Back to the question at hand. Would more play and less work always be the right choice?
At this point, you should have some questions about that question. If work was more like play and play embodied the meaningful-making aspects of work, what would it mean to play more and work less?
Before we answer that question, one more observation.
In general, play is self-modulating. That is, if we play too long, we get tired of playing. If we go on a beach vacation, eventually, we decide to get off the sand and eat dinner, read a book or go to bed. If we visit Disneyland and spend 12 hours in the park one day, the next day, we might feel pretty good about sleeping in a little bit because we’re tired. In that sense, play self-regulates or modulates because we recognize that the purpose of play is to feel joy and engage in meaning-making. It is challenging to play too much because we have to take a break to recharge our play batteries and enjoy playing. At the same time, work is not so self-regulated or modulated.

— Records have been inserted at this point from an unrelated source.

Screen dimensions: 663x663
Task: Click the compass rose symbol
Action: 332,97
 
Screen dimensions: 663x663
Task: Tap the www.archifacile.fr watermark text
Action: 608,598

Cultural norms and our bank account constantly remind us that more work is better. It runs deep. America was founded by a bunch of Pilgrims who told us that “idle hands are the tools of the devil.” Even today, guys like Musk and Ramaswamy tell us that we should be working 80 hours a week or we are lazy. The entire capitalist system demodulates or deregulates us around work because it assumes that if work is good, more work is better. Notice here that the rhetoric is always around control and the premise that work and play are different things. It turns out the systems of power are most comfortable when play is separated from work and work is under management.
Put all this together, and you reach a workable answer to the question, “Is more play better?” If you don’t buy into the play/work dichotomy, the real question is simply one of balance. It follows then that you should always ask if your work is playful enough and if you are taking your play seriously enough! Beyond that, remember to introduce some of the self-regulation into your work life that you naturally have in play.